***** Aangehaalde tekst

ECLI:NL:CRVB:2024:458

Centrale Raad van Beroep

Datum uitspraak
5 maart 2024
Publicatiedatum
12 maart 2024
Zaaknummer
22/3553 TOZO
Instantie
Centrale Raad van Beroep
Type
Uitspraak
Rechtsgebied
Bestuursrecht; Socialezekerheidsrecht
Procedures
  • Hoger beroep
Vindplaatsen
  • Rechtspraak.nl
AI samenvatting door LexboostAutomatisch gegenereerd

Intrekking en terugvordering van bijstand op grond van de Tijdelijke overbruggingsregeling zelfstandige ondernemers (Tozo)

In deze zaak heeft de Centrale Raad van Beroep op 5 maart 2024 uitspraak gedaan in hoger beroep over de intrekking en terugvordering van bijstand die aan appellante is verleend op basis van de Tijdelijke overbruggingsregeling zelfstandige ondernemers (Tozo). Appellante, die sinds 1 mei 2018 een MBO-4 opleiding tot apothekersassistente volgde, had bijstand aangevraagd bij het college van burgemeester en wethouders van Leidschendam-Voorburg. Het college stelde dat appellante recht had op studiefinanciering en dat zij daarom ten onrechte bijstand op grond van de Tozo had ontvangen. De Raad oordeelde echter dat de intrekking en terugvordering niet op een deugdelijke motivering berustten. Het college had niet onderzocht of appellante feitelijk uit 's Rijks kas bekostigd onderwijs kon volgen, wat essentieel was voor de beoordeling van haar recht op bijstand. De Raad vernietigde de eerdere uitspraak van de rechtbank en droeg het college op om een nieuwe beslissing op bezwaar te nemen, waarbij het college ook de mogelijkheid kreeg om nader onderzoek te doen naar de vraag of appellante voldeed aan het urencriterium van de Tozo.

**********

= Opdrachten =
1. Zet de alinea uit de uitspraak over de Tozo die begint met "In deze zaak heeft de Centrale Raad van Beroep" om in een beknopte opsomming, met behoud van de belangrijkste feiten.
2. Ga verder met de uitspraak over de Tozo, aansluitend op de laatste zin ervan.

***** Items uit dataset

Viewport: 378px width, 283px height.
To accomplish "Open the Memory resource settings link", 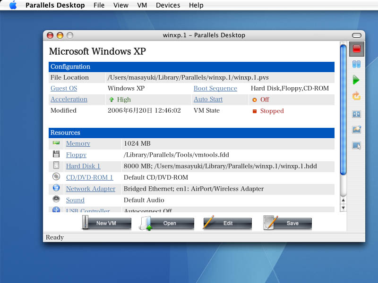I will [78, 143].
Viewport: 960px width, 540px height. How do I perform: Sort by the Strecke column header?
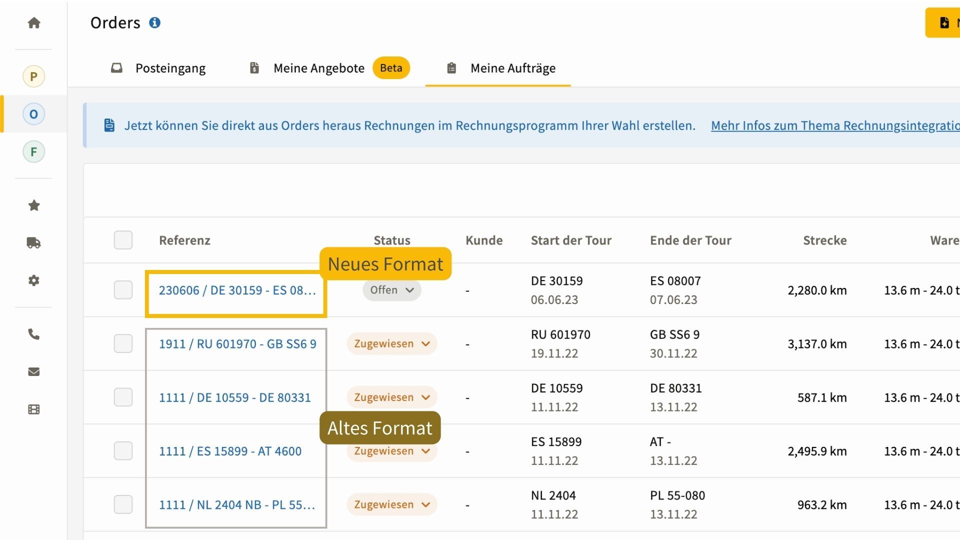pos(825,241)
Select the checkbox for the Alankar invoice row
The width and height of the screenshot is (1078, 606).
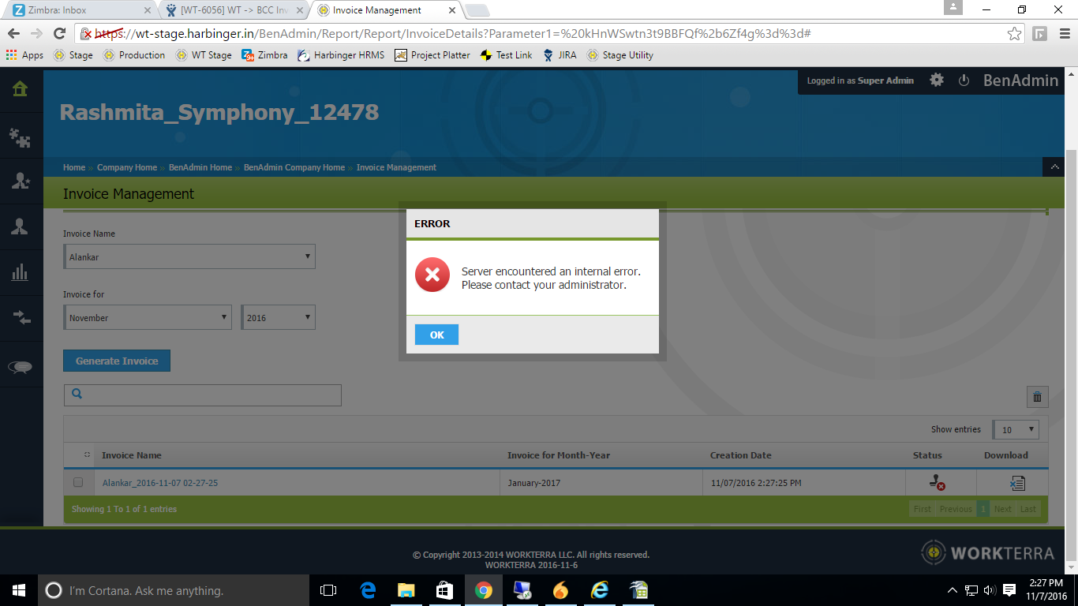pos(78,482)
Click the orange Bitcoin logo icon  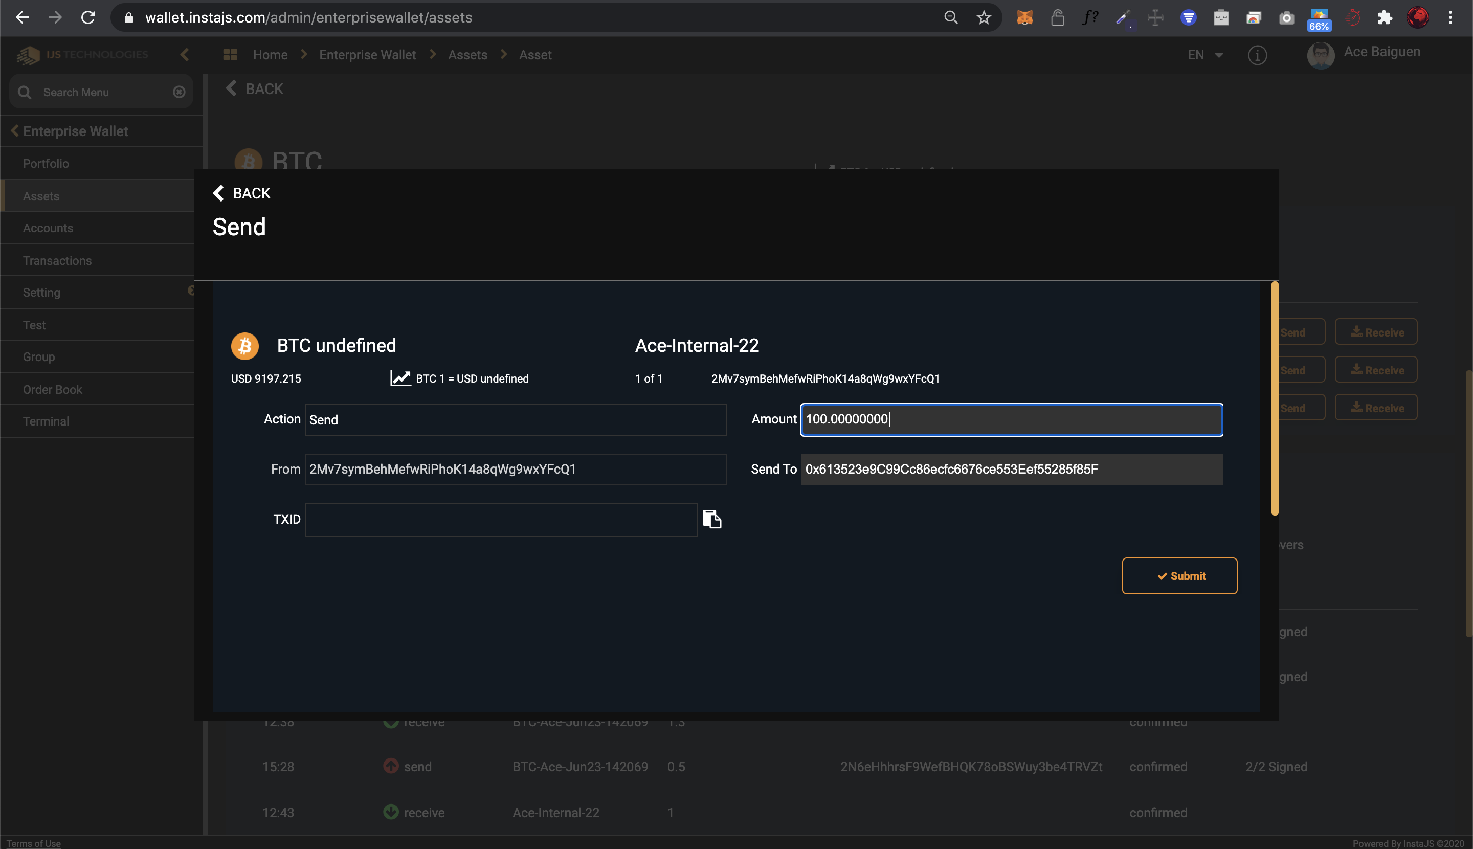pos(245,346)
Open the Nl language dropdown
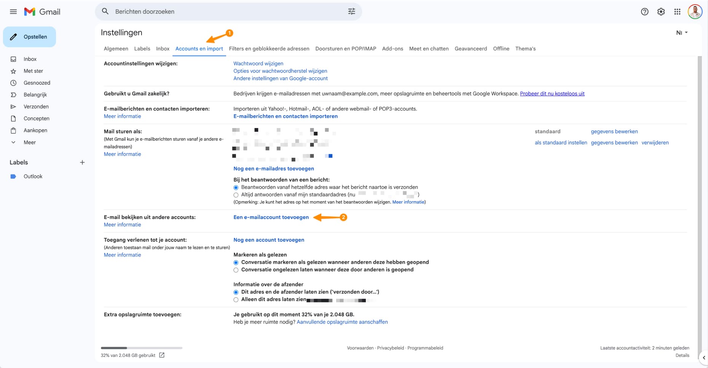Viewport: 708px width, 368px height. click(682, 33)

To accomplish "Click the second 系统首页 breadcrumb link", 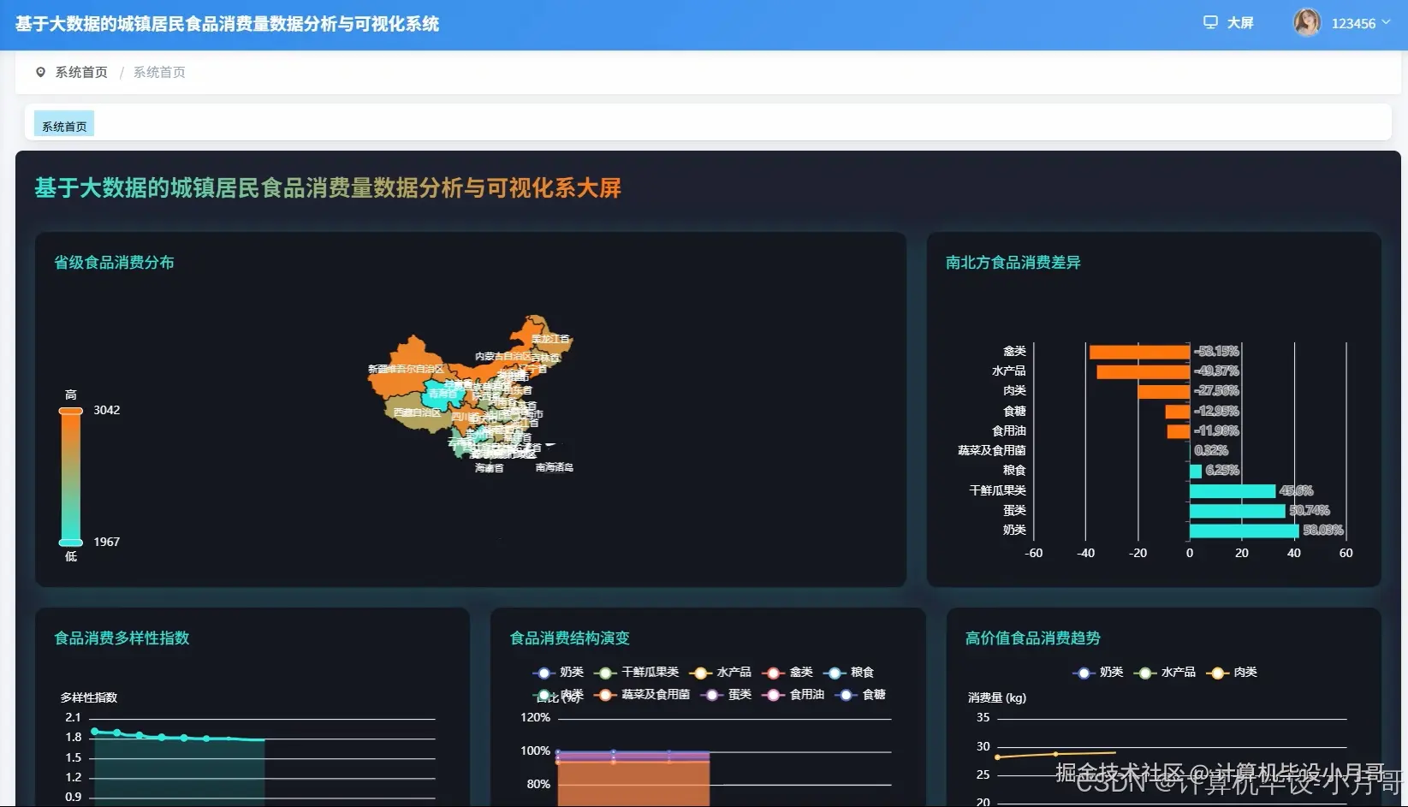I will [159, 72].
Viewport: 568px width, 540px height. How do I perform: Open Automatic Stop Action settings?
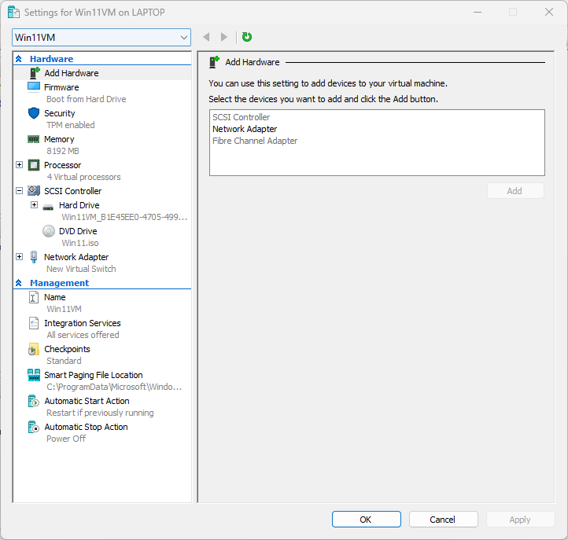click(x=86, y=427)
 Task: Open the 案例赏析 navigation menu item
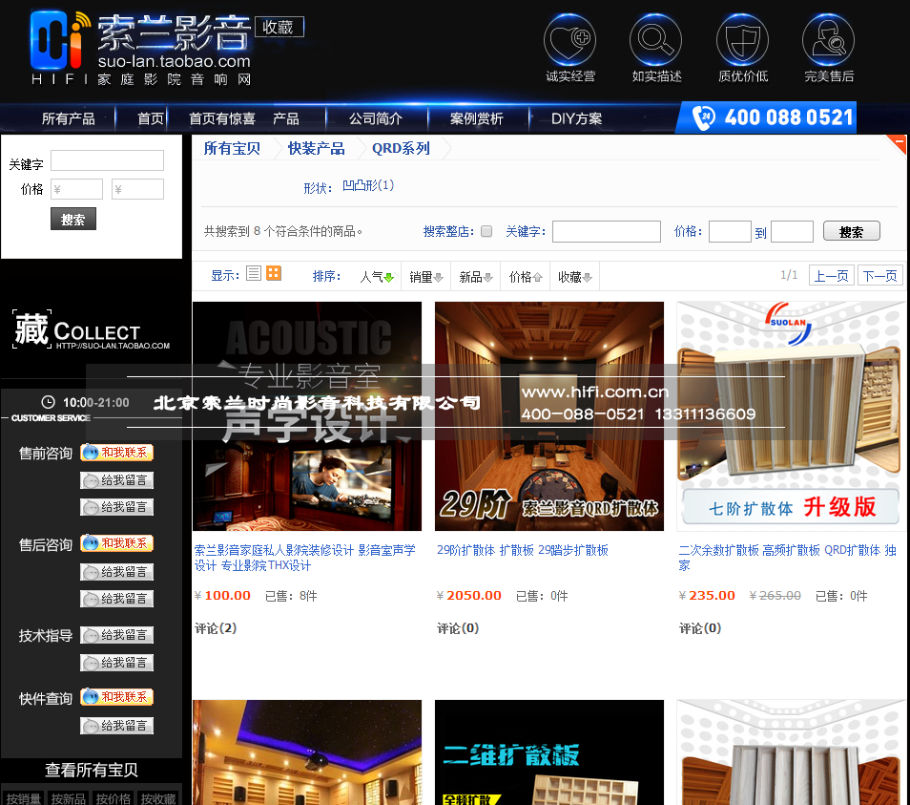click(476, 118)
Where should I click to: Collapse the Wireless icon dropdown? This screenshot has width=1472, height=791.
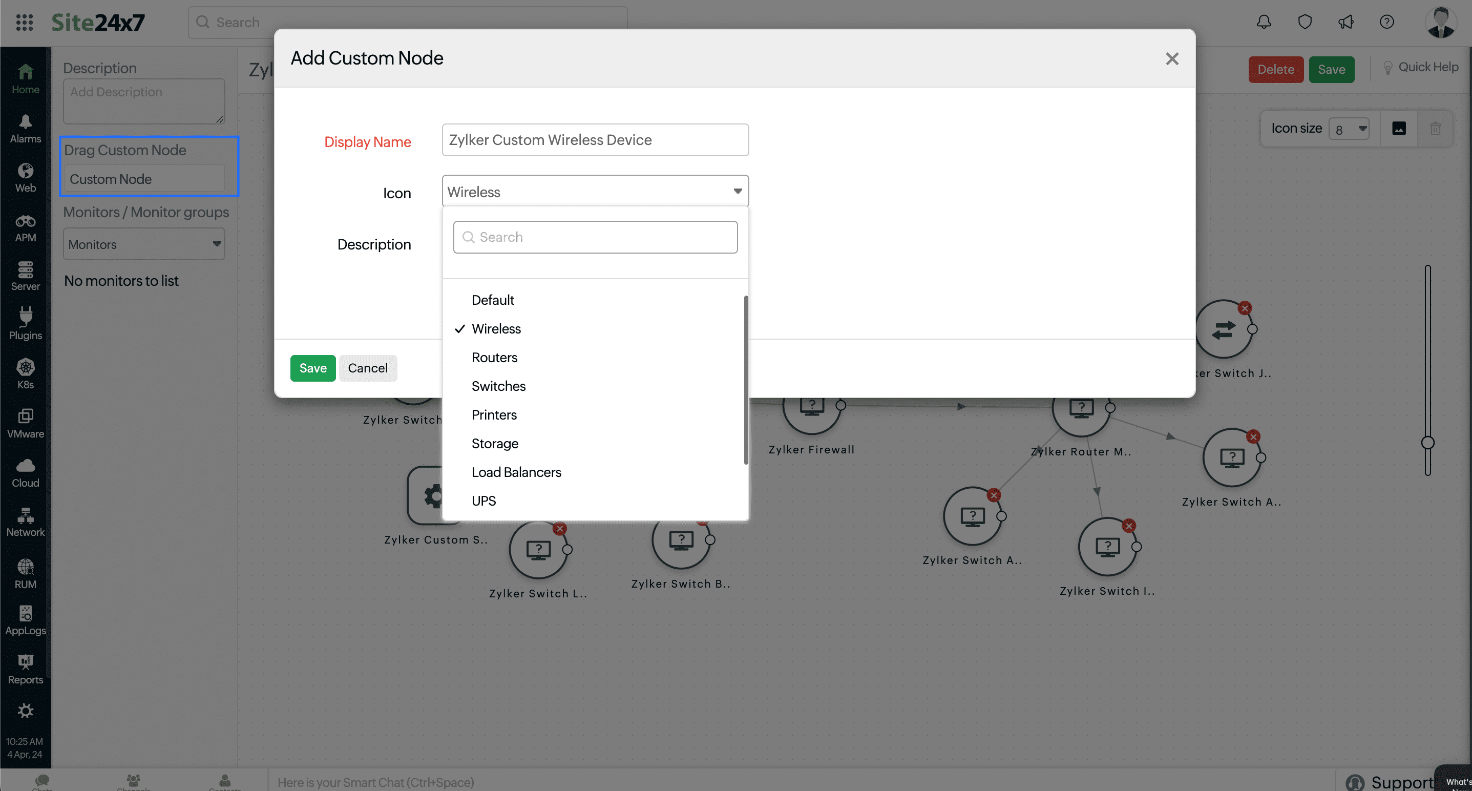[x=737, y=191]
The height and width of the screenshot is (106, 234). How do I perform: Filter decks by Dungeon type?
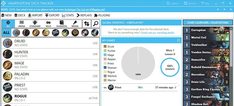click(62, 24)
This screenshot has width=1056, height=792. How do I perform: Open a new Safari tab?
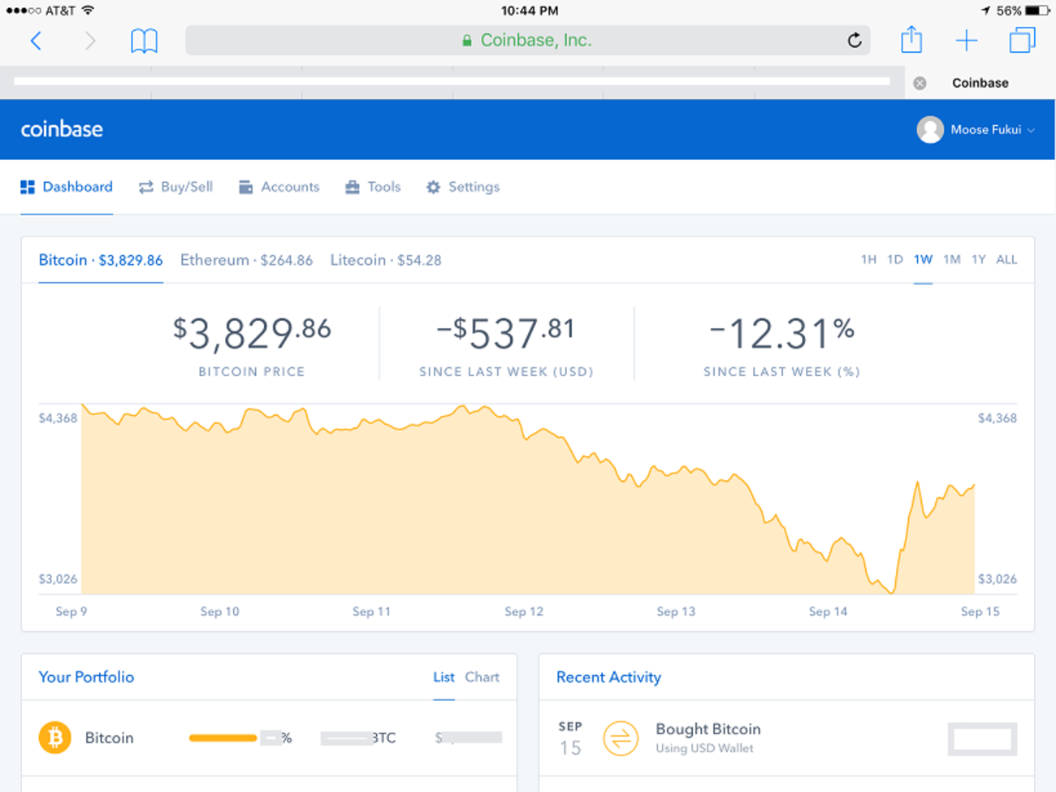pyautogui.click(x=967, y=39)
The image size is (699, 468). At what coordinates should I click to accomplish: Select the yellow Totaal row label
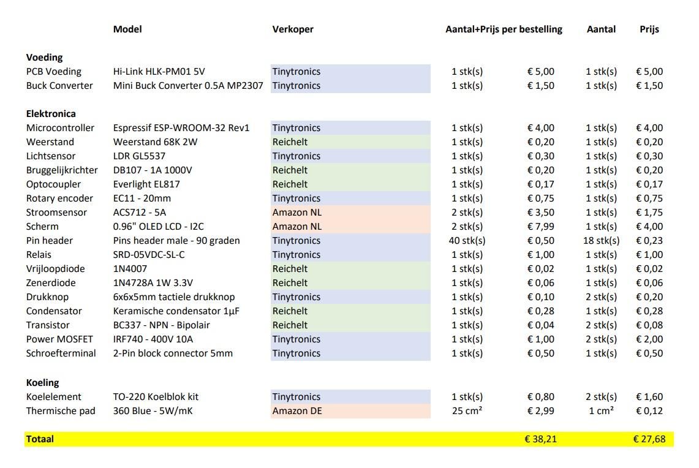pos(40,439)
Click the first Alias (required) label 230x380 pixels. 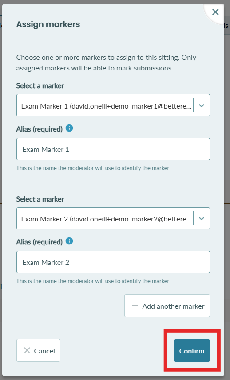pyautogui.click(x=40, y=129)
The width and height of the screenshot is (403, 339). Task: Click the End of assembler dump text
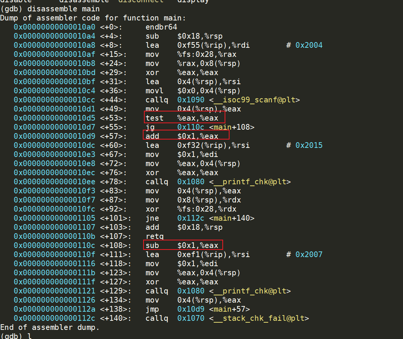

**********

= Antwoorden per opdracht =
1.
- Op 5 maart 2024 deed de Centrale Raad van Beroep in hoger beroep uitspraak over de intrekking en terugvordering van Tozo-bijstand die aan appellante was verleend.
- Appellante volgde sinds 1 mei 2018 een MBO-4 opleiding tot apothekersassistente en had bijstand aangevraagd bij het college van burgemeester en wethouders van Leidschendam-Voorburg.
- Volgens het college had appellante recht op studiefinanciering en had zij daarom ten onrechte Tozo-bijstand ontvangen.
- De Raad oordeelde dat de intrekking en terugvordering niet op een deugdelijke motivering berustten. Het college had niet onderzocht of appellante feitelijk uit 's Rijks kas bekostigd onderwijs kon volgen.
- De Raad vernietigde de uitspraak van de rechtbank en droeg het college op een nieuwe beslissing op bezwaar te nemen. Daarbij mocht het college ook nader onderzoeken of appellante aan het urencriterium van de Tozo voldeed.

2.
De uitspraak benadrukt het belang van zorgvuldige besluitvorming door de bijstandverlenende instantie en de noodzaak om de feitelijke situatie van de aanvrager in ogenschouw te nemen. De Raad heeft tevens bepaald dat appellante recht heeft op vergoeding van haar proceskosten en het griffierecht.

Uitspraak

22/3553 TOZO
Centrale Raad van Beroep
Meervoudige kamer
Uitspraak op het hoger beroep tegen de uitspraak van de rechtbank Den Haag van
3 november 2022, 20/7657 (aangevallen uitspraak)
Partijen:
[appellante] te [woonplaats] (appellante)
het college van burgemeester en wethouders van Leidschendam-Voorburg (college)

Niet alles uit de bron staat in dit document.